*ACTIVITY:* The answer must be an exact copy of the records, with no pictures in it.

•••••

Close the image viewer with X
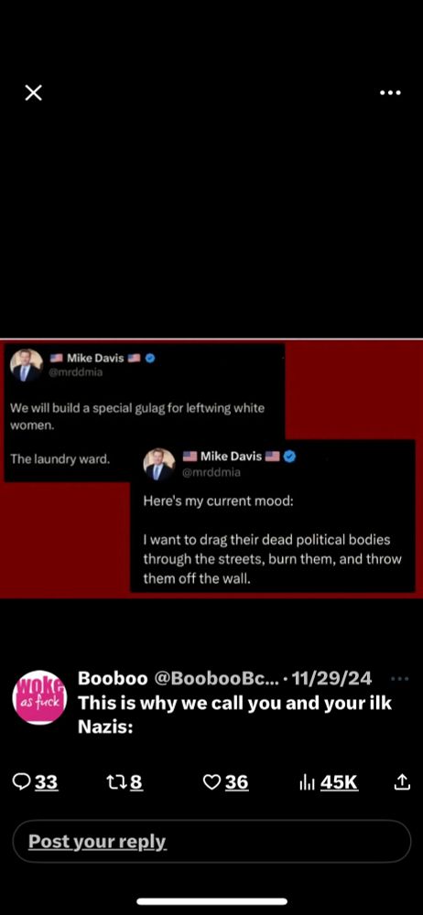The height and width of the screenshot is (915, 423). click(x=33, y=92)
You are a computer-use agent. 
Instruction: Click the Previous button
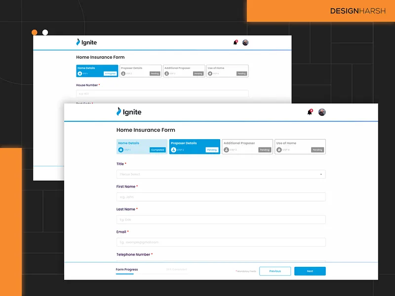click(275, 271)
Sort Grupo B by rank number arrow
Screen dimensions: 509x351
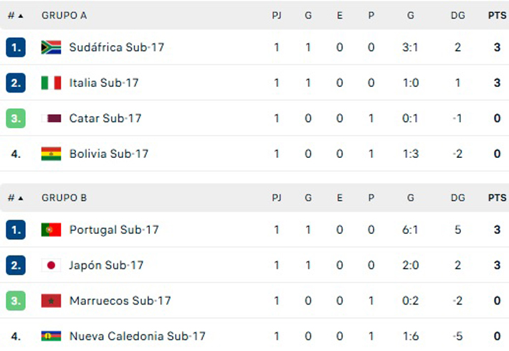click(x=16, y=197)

•••••

*RESULT BELOW:*
Close the image viewer with X
The height and width of the screenshot is (915, 423). click(x=33, y=92)
You are a computer-use agent. 
Instruction: Click the Previous button
click(275, 271)
Sort Grupo B by rank number arrow
Screen dimensions: 509x351
click(x=16, y=197)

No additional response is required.